Depois de selecionar o limiar apropriado, verifique o fundo escuro para destacar as manchas beta amiloides em um fundo preto. Clique no select, em seguida, original e novamente selecione, dando os sinais escuros de depósitos beta amiloides em um fundo branco. Quando a janela pop-up for gerada, clique na guia analisar e analisar partículas e acerte OK. Copie a saída de resumo gerada pelo software clicando nos botões de edição e cópia.
Em seguida, cole o arquivo Excel iniciado anteriormente com respectivas etiquetas. Calcule a porcentagem 6E-10 área positiva usando a fórmula Depois de baixar o software de análise de imagem, execute as etapas até que o ROI cerebral seja identificável, como demonstrado anteriormente. Em seguida, usando a ferramenta retângulo, selecione o ROI no córtex ou no hipocampo.
Na barra de ferramentas, clique em editar e, em seguida, seleção e especifique a guia alterando a altura e a largura para um valor predefinido. Ajuste a caixa para que ela esteja totalmente coberta pelo tecido. Reinicie o brilho ou contraste com o brilho original.
Duplique o ROI selecionado clicando com o botão direito do mouse na caixa e clicando na duplicata. Uma nova janela com a região selecionada será aberta. Renomeie a imagem duplicada para exibir a região em que está localizada.
Ajuste o tipo de imagem duplicada usando a barra de ferramentas e clicando na imagem e, em seguida, digite teclas de 8 bits para converter a imagem RGB duplicada em 8 bits, para analisar melhor as placas. Inverta a imagem clicando em editar e, em seguida, inverta. Para medir a área positiva 6E-10, vá até a imagem, em seguida, ajuste e limite.
Um filtro predefinido sob o método de limiar fornecerá resultados desejados, destacando os sinais mais fortes em vermelho. Depois de selecionar o limiar apropriado, pressione aplicar. Para analisar a área positiva 6E-10, use a barra de ferramentas e clique nas guias de análise e análise de partículas, garantindo que os resultados do resumo sejam verificados.
Copie a saída de resumo com a área de porcentagem clicando nas guias editar e copiar. Em seguida, cole a saída de resumo no arquivo Excel iniciado anteriormente com as respectivas etiquetas. Repita o procedimento para as diferentes regiões do tecido, garantindo que a colocação de cada caixa para delinear o ROI seja consistente entre cada imagem.
Nesta avaliação representativa, os métodos de análise completa e sub-ROI são comparados para quantificar a área positiva 6E-10 no córtex e nos tecidos cerebrais do hipocampo. A análise completa do ROI envolve delinear todo o ROI. Em contraste, a análise do sub ROI envolve a seleção de uma região predefinida dentro do ROI.
O procedimento stepwise para quantificação de área positiva total e sub ROI 6E-10, com rotação de ROI para quantificação de sub ROI, são mostrados aqui.
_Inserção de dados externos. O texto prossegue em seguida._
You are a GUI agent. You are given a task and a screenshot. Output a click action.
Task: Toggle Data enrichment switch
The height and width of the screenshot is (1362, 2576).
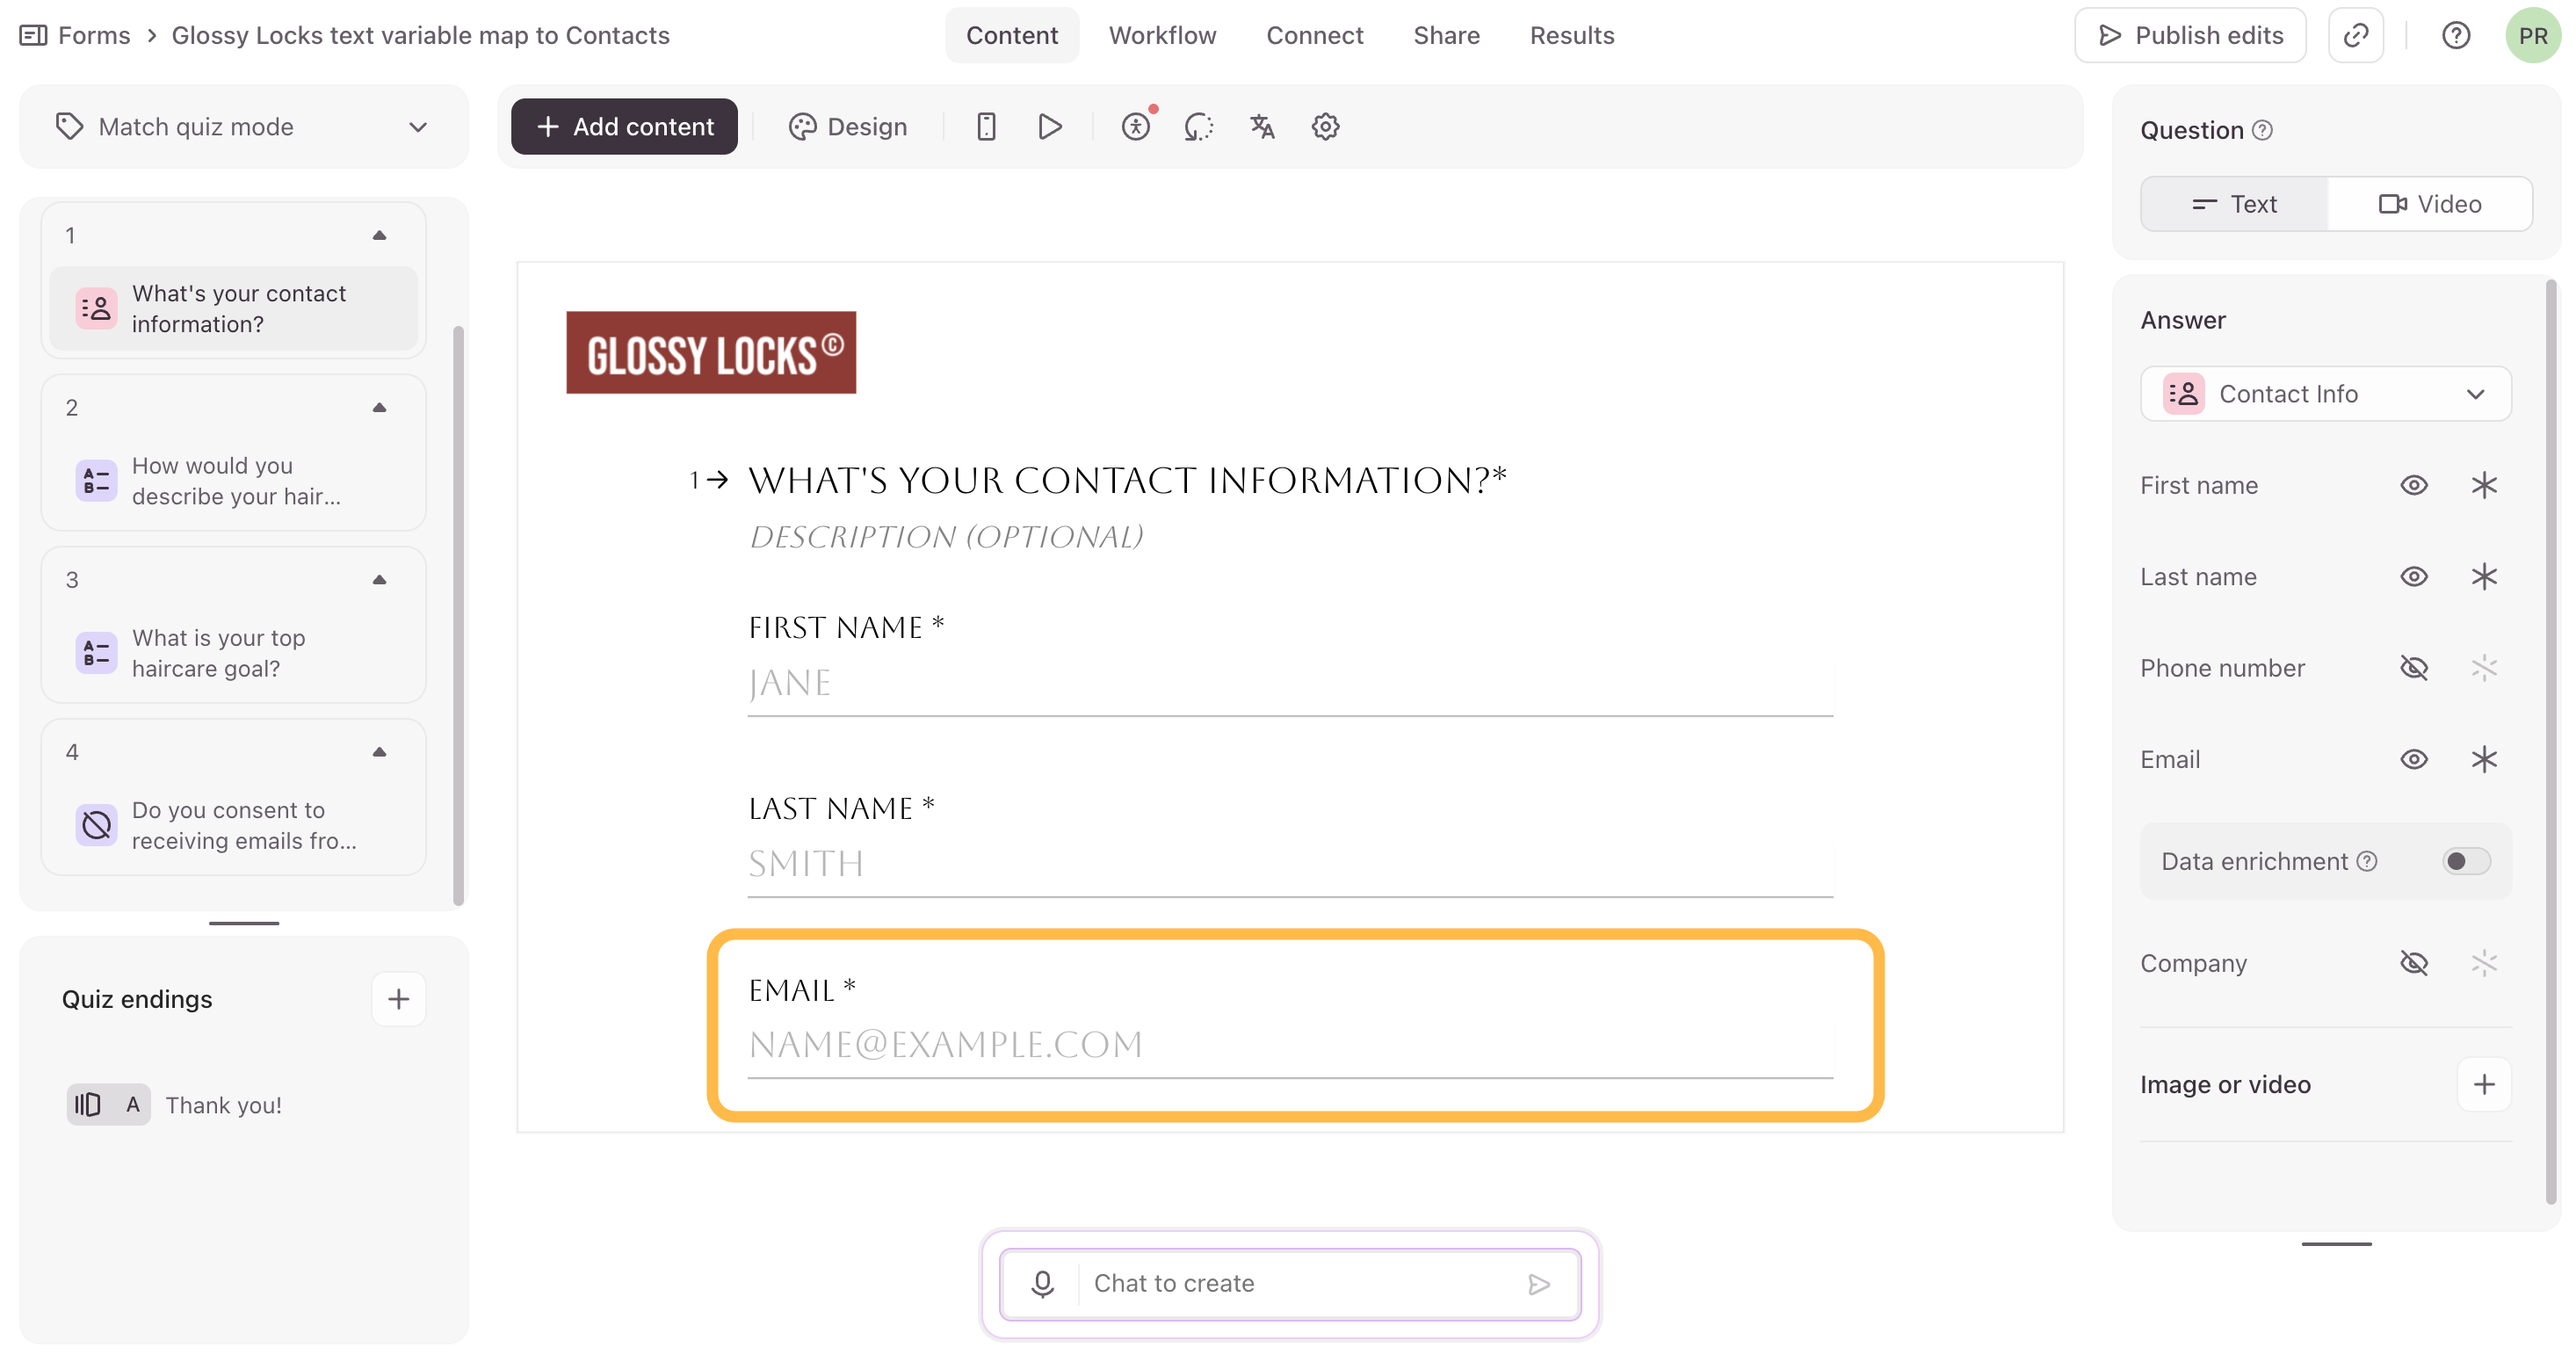2465,861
A correlação entre as análises completa e sub-ROI é demonstrada aqui. Observou-se correlação positiva significativa entre a área positiva 6E-10 relatada pelos dois leitores que realizam a análise do sub ROI para o córtex e o hipocampo.
Além disso, a área média abaixo do ROI 6E-10 positiva compartilhou uma forte e significativa correlação positiva com a área obtida utilizando o ROI completo. Para a média 6E-10 área positiva pela totalidade nas análises sub ROI, não foi observada diferença significativa no córtex e no hipocampo. Observou-se correlação significativa entre as medidas beta 1-42 amiloides totalmente homogêneas e solúveis, por Eliza, e a análise completa do ROI do estudo A seleção de limiares é fundamental para obter uma quantificação precisa dos dados.
A intervenção do usuário é necessária para garantir que as manchas positivas sejam selecionadas com precisão com o filtro selecionado. Além da quantificação beta amiloide, este método pode ser usado para outras imuno-manchas fluorescentes. Por exemplo, Iba-1, da quantificação da área positiva microglial.